## TASK TO COMPLETE
Repeat the entries exactly as they appear.

[Records excerpted from a collection]
****************

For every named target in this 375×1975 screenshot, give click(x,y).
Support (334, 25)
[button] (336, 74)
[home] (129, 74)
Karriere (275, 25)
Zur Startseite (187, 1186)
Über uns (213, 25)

****************

## ANSWER SPACE
For every named target in this 375×1975 screenshot, give click(x,y).
Support (334, 25)
[button] (336, 74)
[home] (129, 74)
Karriere (275, 25)
Zur Startseite (187, 1186)
Über uns (213, 25)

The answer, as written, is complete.